これらの評価を行った結果、ワークロードをAzureにデプロイするにあたり、何か不足していることが無いかといったチェックが可能となります。
サービスの有効化フレームワーク

Service Enable Framework は Well-Architected Framework の原則のひとつであるセキュリティにて推奨事項のひとつとして記載されています。以下の記事も併せてご確認ください。
[Azure Well-Architected Framework] セキュリティの原則

以下に各チェックリストを記載していきます。少々分かりづらい記載や表現がありますので、私なりの解釈を補足していきます。
今回は「セキュリティ」と「ID管理とアクセス管理」について記載してます。
※比較的重要と思われる項目をピックアップしております。

セキュリティ

ネットワークエンドポイント

評価基準補足
– サービスには、仮想ネットワークの外部からアクセスできるパブリック エンドポイントがありますか。例1:App ServiceでWebサイトが構成されている場合、外部からの443,80アクセスを許可する必要があればそれが外部からアクセスできるエンドポイントとなります。WAFを設置することでセキュリティを向上させることができます。
例2:仮想ネットワーク内にはパブリックIPを持つ仮想マシンが存在している場合は外部からアクセスが可能となります。サブネット単位でNSGによりアクセス元を制限するなどといった方法で保護ができます。
– 仮想ネットワーク サービス エンドポイントをサポートしていますか。
– Azure サービスとサービス エンドポイントは直接対話できますか。
– Azure Private Link エンドポイントをサポートしていますか。
プライベートアクセスが必要で、AzureでPaaSの利用が想定される場合に検討の余地があります。サービスに対するプライベートアクセスが必要ない場合には検討の必要はありません。
サービスエンドポイント、プライベートエンドポイントはプライベートネットワークからPaaSサービスへのアクセスを許可することができます。
– 仮想ネットワーク内にデプロイできますか。仮想ネットワーク内のリソースをNSGで保護できていれば特にセキュリティの問題はなくなると思います。

データの流出防止

評価基準補足
– サービスとしてのプラットフォーム (PaaS) サービスには、Azure ExpressRoute Microsoft ピアリングに個別の Border Gateway Protocol (BGP) コミュニティがありますか。
– ExpressRoute によって、サービスのルート フィルターは公開されますか。
ExpressRouteの利用がある場合には検討する余地があります。
ExpressRouteの経路情報はBGPで接続元から伝搬されます。どういった通信経路が必要なのかを考えてルーティングの設計をする必要があります。また通知をさせたくない場合には必要以上の経路情報を伝搬させないように注意します。

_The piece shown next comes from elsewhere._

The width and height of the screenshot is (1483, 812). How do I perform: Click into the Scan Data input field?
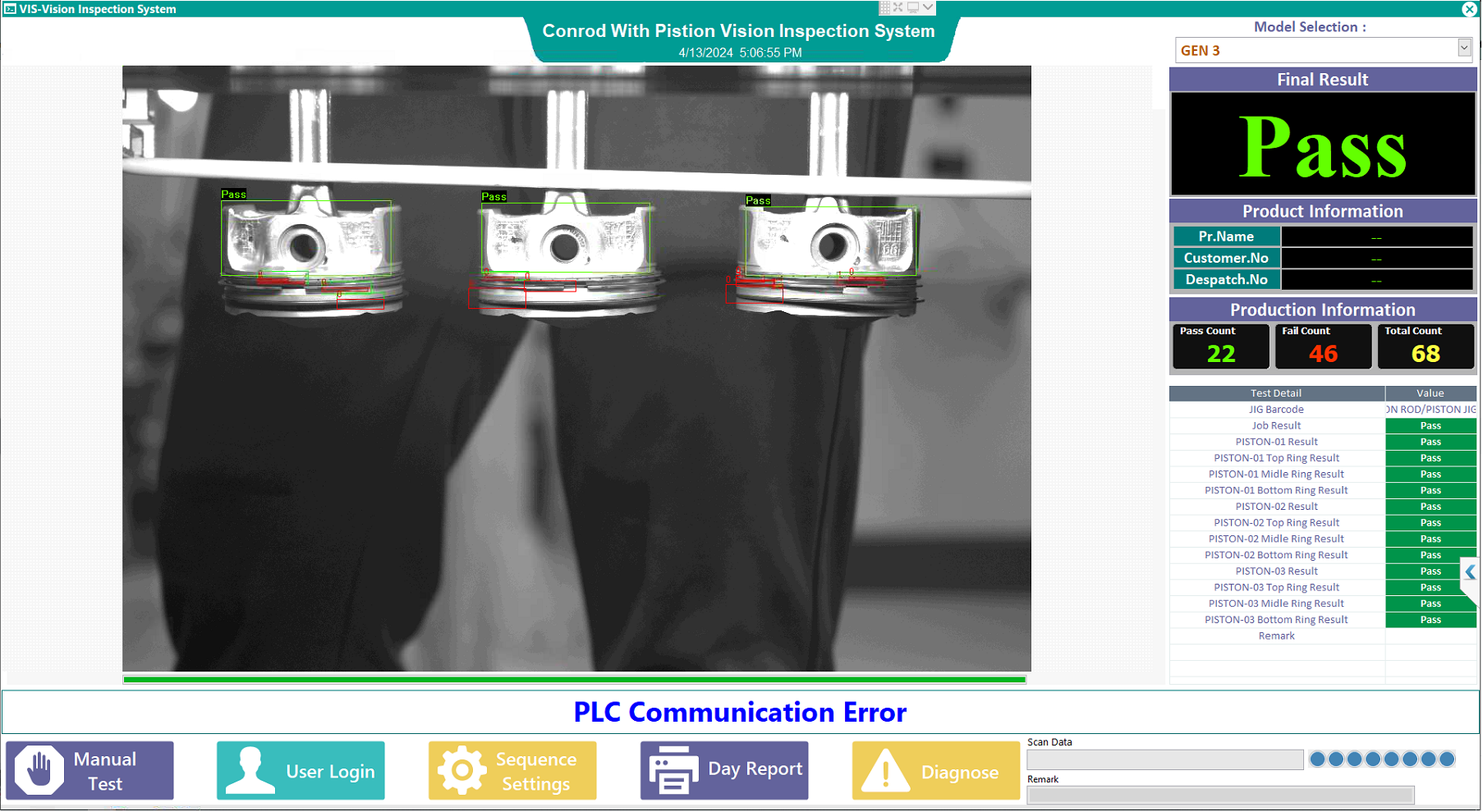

管理およびデータ プレーン操作にネットワーク トラフィック フローを適用する
管理(コントロール)プレーンとデータプレーンについては以下を参考にしてください。

Azure コントロール プレーンとデータ プレーン

Azure コントロール プレーンのセキュリティ

評価基準補足
– サービスに出入りするトラフィックを検査することはできますか。AzureではNetwork WatcherのNSGフローログを分析するTraffic Analyticsという機能がありますので、必要であればこちらを利用します。
– ユーザー定義のルーティングを使用してトラフィックを強制的にトンネリングできますか。ネットワーク要件が厳しい場合には強制トンネリングを行う必要性が生じることもありますが、Azure Backupなどインターネット通信が必要なサービスも多くありますのでご注意ください。
– 管理操作に Azure 共有パブリック IP 範囲は使用されますか。Azureの管理ポータルは共通なので共通のパブリックIPに対して通信を行うことになります。Azure Portalにアクセスができる管理者アカウントの強化という観点であればID,PWのみの認証ではなく多要素認証を有効化することが最も手軽にセキュリティを強化できます。
データプレーンへのアクセスについて、例えばSQL Databaseにアクセスする場合はAzure AD認証を有効にするか、SQL認証を用いる場合にはアクセス元のパブリックIPを制限することでセキュリティを強化することができます。

保存時のデータの暗号化

評価基準補足
– 暗号化は既定で適用されますか。ストレージアカウントやSQL DBを例にすると、データは既定で暗号化されています。利用するサービスの暗号化が既定で有効になっているかは確認が必要です。

ソフトウェアのデプロイ

評価基準補足
– ソフトウェアのデプロイはどのように行われ、管理されていますか。ソースコード管理、ビルド・デプロイ方法を確認して適切に管理されているのかを確認します。
– ソースまたはコードの整合性を制御するためにポリシーを適用できますか。ブランチ戦略を採用しているかどうかを確認します。
– ソフトウェアがデプロイ可能な場合、マルウェア対策機能、脆弱性管理、セキュリティ監視ツールを使用できますか。先のようなセキュリティ対策として必要な診断が実施できているか確認します。

ID管理とアクセス管理

認証とアクセス制御

評価基準補足
– すべてのコントロール プレーン操作が、Azure Active Directory (Azure AD) によって管理されていますか。 AKS の場合のように、入れ子にされたコントロール プレーンがありますか。“コントロール プレーン” は、サブスクリプション内のリソースの管理を指します。ほとんどはAzure Portalからのみ操作を行いますので、その場合はAzure ADにて認証が行われ、ログインや操作情報のログは残ります。
– データ プレーンへのアクセスを提供するにはどのような方法がありますか。データプレーンへのアクセスとは、サブスクリプション内に作成されたリソースへのアクセスのことを指します。Azureに作成される予定のリソースにはどんなものがあるか把握しておく必要があります。
– データ プレーンは Azure AD と統合されますか。VMにRDPでアクセスすることや、SQL DatabaseにSQL認証でアクセスする場合は各リソース内のログ情報でしかアクセス情報が確認できません。Azure ADと認証を統合することでAzure ADで統合してアクセス管理ができるほかログも確認可能です。
– Azure サービス間の認証では、マネージド ID やサービス プリンシパルが使用されますか。資格情報の管理方法によっては検討の余地あります。例えばソースコード内に資格情報が記載されている場合などは情報漏洩の危険性があるため、マネージドIDやサービスプリンシパルの利用が推奨されます。
– 適用可能なキーまたは Shared Access Signature はどのように管理されますか。Storageへのアクセス方法としてアクセスキー、SAS、サービスプリンシパルがあります。それらの管理方法のひとつとしてAzure Key Vaultを利用するとキーのローテーションをアプリケーションの中断なく自動で行うことができ、セキュリティが向上します。

職務の分離

評価基準補足
サービスでは、Azure AD 内のコントロール プレーンとデータ プレーンの操作は分離されていますか。例えば管理者はコントロールプレーンを操作できるが、開発者はデータプレーンの操作に留める、といったように役割に応じて権限を分離することでセキュリティが向上すると考えられます。